• [SELECTED EXCERPT]:

But there’s a catch. According to industry experts, RT-PCR has 100 per cent accuracy as it uses a molecular technique that is the gold standard in diagnostics. RAT kits are 70-80 per cent accurate, but when positivity rates are high, they are still very useful because when a rapid test shows you as positive, it is certain to be positive.

Tata Medical and Diagnostics’ RAT kit is slightly more advanced—it can detect both Delta and Omicron variants. “Along with Tata MD’s Express PCR instrument, the kit is able to provide quick PCR reports at a large scale. It is ideal for locations like airports, hospitals, and events where gold-standard accuracy is required with quick results,” says Dr V. Ravi, Head, R&D at Tata Medical and Diagnostics.

Trivitron Healthcare’s Covid-19 self-test kit has recently been validated by the ICMR. Chandra Ganjoo, Executive Director of Trivitron, says the rising demand for antibody tests is expected to drive the market for Covid-19 RAT kits. “These rapid test kits will be shaping and changing our lives over the coming years,” says Ganjoo, adding that even if new Covid-19 variants were to emerge, self-test kits would flourish, become cheaper and ubiquitous like home pregnancy tests. She says home testing kits are portable, reliable, easy to administer, and more economical than laboratory-based tests, enabling countries to increase the pace of testing, tracing, and treating people particularly in small towns and villages where the healthcare system is under-resourced.

• [EXERCISE DIRECTIONS]: Carry on the piece on Covid-19 rapid test kits from its last sentence. The lines that come next are separate material and not part of the piece on Covid-19 rapid test kits.

• [ENTRIES SUPPLIED]:
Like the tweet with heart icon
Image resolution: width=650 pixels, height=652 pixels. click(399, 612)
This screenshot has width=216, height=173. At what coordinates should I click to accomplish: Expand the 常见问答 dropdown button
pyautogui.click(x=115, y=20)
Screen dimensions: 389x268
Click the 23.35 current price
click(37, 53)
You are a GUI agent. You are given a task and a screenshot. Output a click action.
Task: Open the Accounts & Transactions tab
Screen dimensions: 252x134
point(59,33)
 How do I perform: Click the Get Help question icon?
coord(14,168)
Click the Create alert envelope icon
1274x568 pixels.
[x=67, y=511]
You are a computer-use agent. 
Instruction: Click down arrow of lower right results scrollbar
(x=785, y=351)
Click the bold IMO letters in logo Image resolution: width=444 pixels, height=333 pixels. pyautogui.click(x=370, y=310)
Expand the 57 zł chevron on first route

--

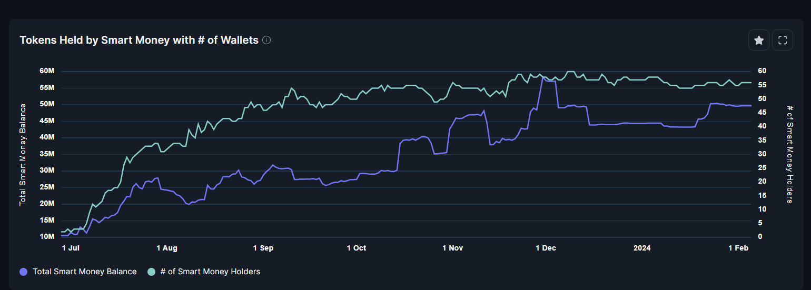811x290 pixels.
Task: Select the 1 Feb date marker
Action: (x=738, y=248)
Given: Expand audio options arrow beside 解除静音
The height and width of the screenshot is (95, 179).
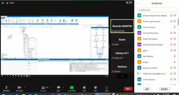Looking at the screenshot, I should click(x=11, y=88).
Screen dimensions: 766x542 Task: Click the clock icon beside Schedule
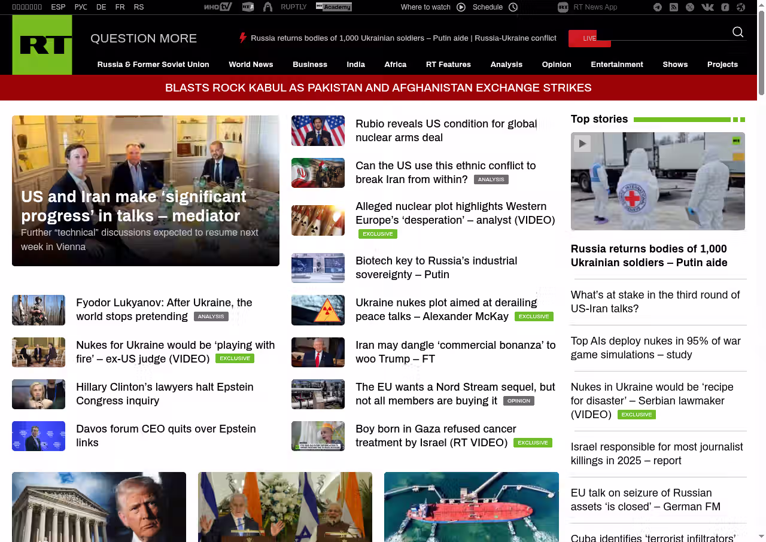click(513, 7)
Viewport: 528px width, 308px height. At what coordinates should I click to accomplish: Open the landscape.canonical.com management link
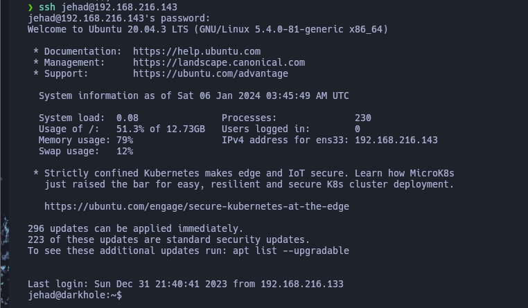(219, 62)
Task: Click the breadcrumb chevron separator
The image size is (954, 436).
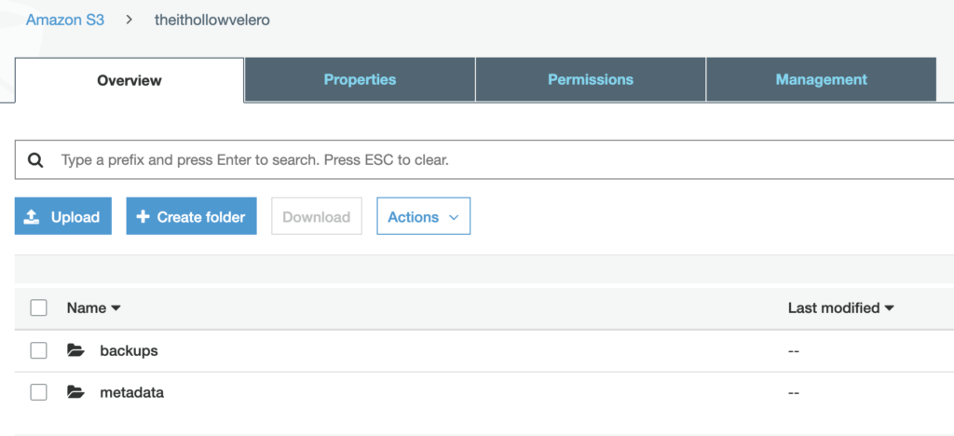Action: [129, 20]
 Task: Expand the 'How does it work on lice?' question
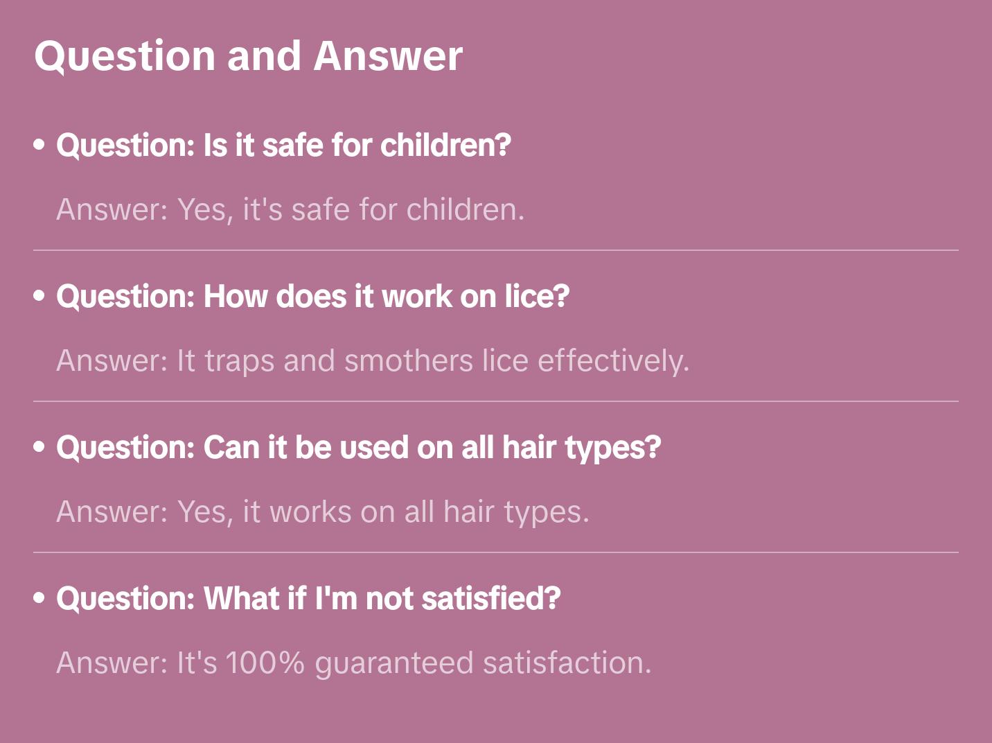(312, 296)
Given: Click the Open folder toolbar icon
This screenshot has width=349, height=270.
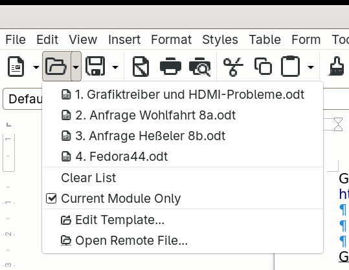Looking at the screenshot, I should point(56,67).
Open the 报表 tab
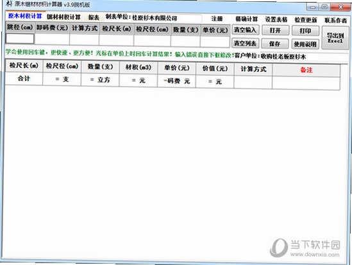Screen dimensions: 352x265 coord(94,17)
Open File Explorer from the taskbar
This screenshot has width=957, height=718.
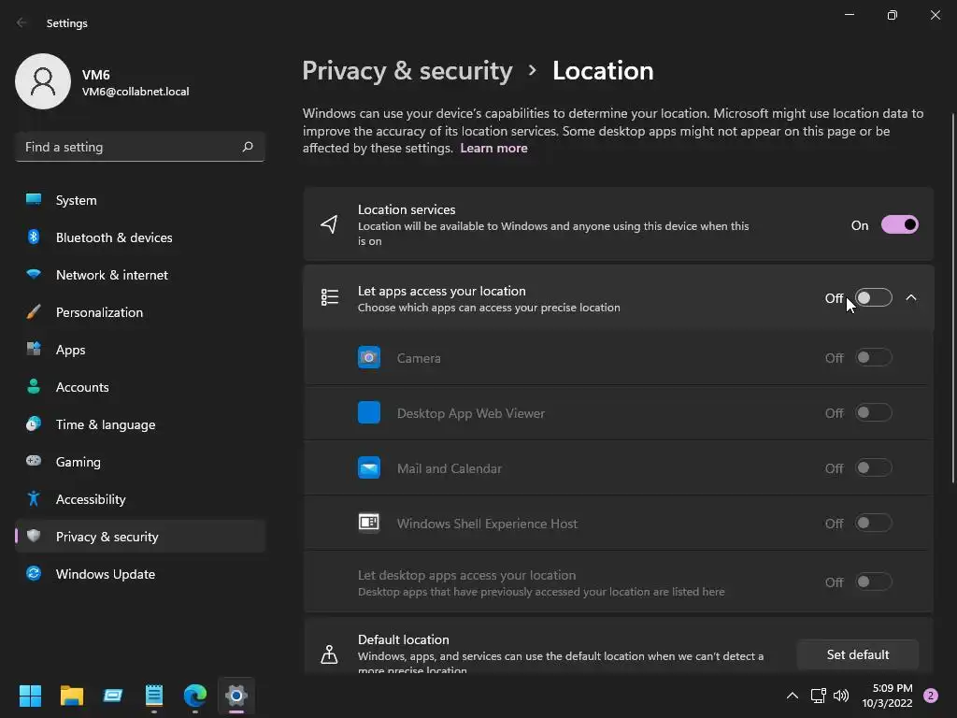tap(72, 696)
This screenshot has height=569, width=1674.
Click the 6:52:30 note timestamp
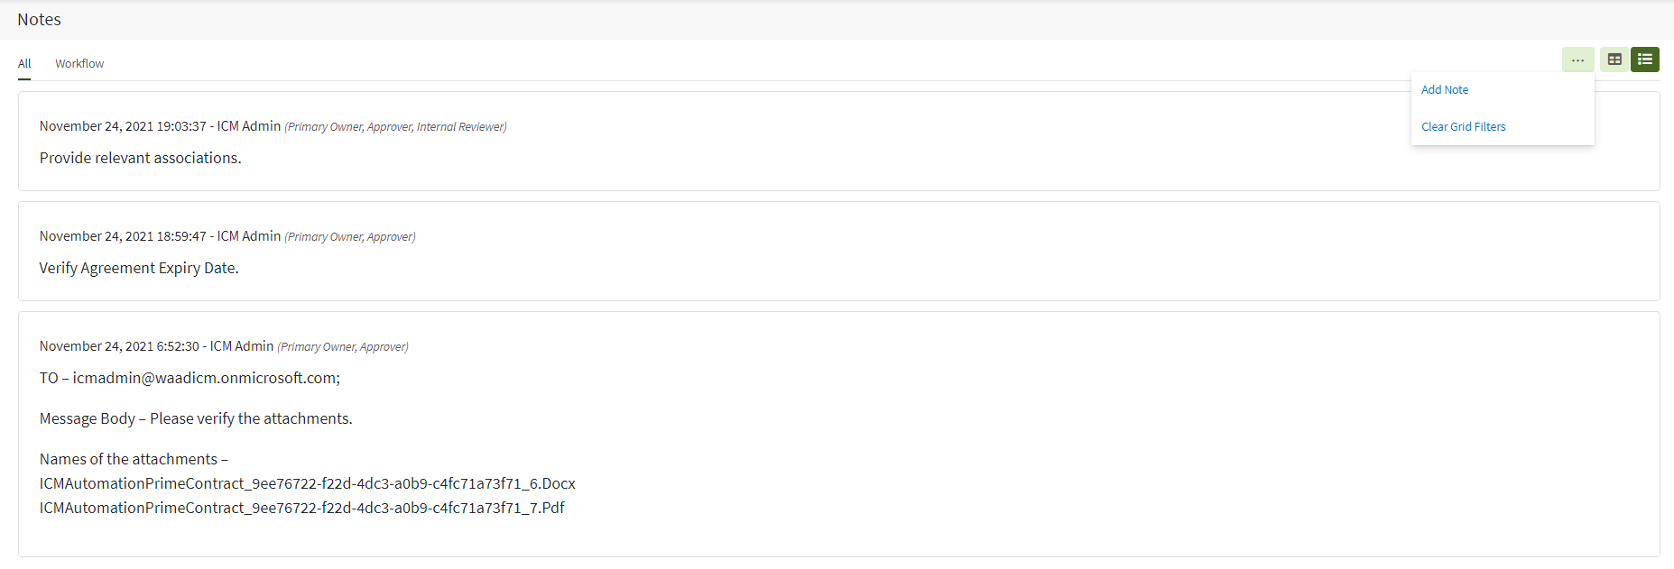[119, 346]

• [OUTPUT BELOW]:
The big challenge wrought by self-test kits is the under-reporting of Covid-19 cases. “Our test kits have a mechanism by which the suspected patient can intimate their status on our mobile application by just uploading the picture of their reports, which is then sent to the ICMR portal,” says Rawal. Meanwhile, the Food and Drugs Authority (FDA) divisions of several states have asked manufacturers, distributors, chemists, and dispensaries to maintain sale records of RAT kits, along with addresses and mobile numbers of the buyers. Those selling the kits have to also ask the buyers to download an application of the manufacturer and upload their test reports. If the buyers test positive, they have to inform the nearest government hospital or their doctor, and update the report onto the online ICMR portal. Still, there are concerns. “While regulating the sale and use of these testing kits is ideal, uploading of results would still depend on the end user,” says Mahajan of Mahajan Imaging.

The Road Ahead

Experts say that the future of these tests would depend on the trajectory of the pandemic. “Since, in due course, Covid-19 is expected to become endemic, the long term usage of these tests may be limited,” says Mahajan.

But the market of home-based tests and Covid-19 testing at large is transforming. For instance, Abbott has globally introduced 12 different Covid-19 tests to work in a variety of settings and stages of infection, including the fastest molecular point-of-care platform, lab-based molecular and serology tests, professional rapid antigen tests, and self-tests. “India’s diagnostics sector is evolving rapidly, encompassing novel innovations in testing across a variety of point-of-care settings. This has spurred the decentralisation of testing and the formation of the newest category of self-testing,” says Sunil Mehra, General Manager for Abbott’s Rapid Diagnostics Business in India.

The quality of self-testing technologies is improving, too. For example, one of the latest home-based Covid-19 testing kits by Abbott is Panbio Covid-19 Antigen Self-Test, which has reported a sensitivity of 95.2 per cent and specificity of 100 per cent, indicating high accuracy in detecting active infections, especially in more infectious cases with higher viral load.

Epidemiologists, however, are concerned that with home testing, the epidemic curve of the coronavirus may not show the real burden of the disease. “Home tests are very convenient, but the onus is on the user to not become a source of infection for others by behaving carelessly,” says Lalit Kant, former head of epidemiology and communicable diseases at the ICMR.

So, if you test positive, inform the authorities. And if you test negative but have symptoms, take an RT-PCR test. Without fail.